A new optimal design synthesis method for flexure-based mechanism: recent advance of metaheuristic-based artificial intelligence for precision micropositioning system

This article presents a new design synthesis method to solve the optimization problem for a flexure-based mechanism in precision micropositioning system. In the proposed design synthesis method, structural optimization, neural-fuzzy system, finite element method, metaheuristic algorithm, and statistical technique is hybridized. Firstly, the topology procedure is performed via combination of solid isotropic material with method and optimality criteria to produce a new flexure-based mechanism with lightweight and good compliance. The topological mechanism is then redesigned into a few variants of mechanisms, and then the best flexible mechanism is chosen. Secondly, nonlinear simulations are carried out the outcomes of the mechanism.
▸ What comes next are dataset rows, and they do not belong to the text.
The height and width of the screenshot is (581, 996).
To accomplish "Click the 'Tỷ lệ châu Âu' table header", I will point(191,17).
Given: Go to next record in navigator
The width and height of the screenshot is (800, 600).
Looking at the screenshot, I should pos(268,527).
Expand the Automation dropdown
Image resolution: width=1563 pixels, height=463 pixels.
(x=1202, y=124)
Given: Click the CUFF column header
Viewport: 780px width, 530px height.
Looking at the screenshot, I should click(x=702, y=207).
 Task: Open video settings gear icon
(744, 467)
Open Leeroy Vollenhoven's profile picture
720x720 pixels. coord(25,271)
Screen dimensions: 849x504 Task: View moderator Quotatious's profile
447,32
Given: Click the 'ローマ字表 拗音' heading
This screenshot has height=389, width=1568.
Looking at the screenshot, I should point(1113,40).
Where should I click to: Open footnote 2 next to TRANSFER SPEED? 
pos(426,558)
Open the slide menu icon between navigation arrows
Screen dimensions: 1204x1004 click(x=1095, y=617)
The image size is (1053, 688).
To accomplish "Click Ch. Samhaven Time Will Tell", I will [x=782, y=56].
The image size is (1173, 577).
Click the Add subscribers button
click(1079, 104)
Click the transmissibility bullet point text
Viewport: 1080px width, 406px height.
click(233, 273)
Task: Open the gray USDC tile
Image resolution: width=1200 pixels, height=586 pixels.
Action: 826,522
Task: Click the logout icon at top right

Thirdly, the adaptive neuro fuzzy inference with three different GENFIS types of grid partition, subtractive clustering, and fuzzy c-means clustering is formulated to build the regression models for the cost function and constrain function. The results revealed that the GENFIS2 is an appropriate type for training the strain energy while the GENFIS3 type is the best for both the displacement and the fatigue life. The sensitivity of geometrical dimensions is investigated to determine their influential levels. Finally, the neural network algorithm is utilized to find the optimal dimensions of the mechanism. The optimal results for the mechanism found that the displacement is about 25.63 mm, the strain energy is 42.57 mJ, and the fatigue life is approximately 161,833.77 cycles. The discrepancies of the predicted results against the verification results for the displacement, the strain energy, and the fatigue life are 1.58%, 3.17%, and 1.14%, respectively. By performing the statistical tests, the proposed method outperforms the other metaheuristics. The achieved results provide a useful optimizer for related microsystems.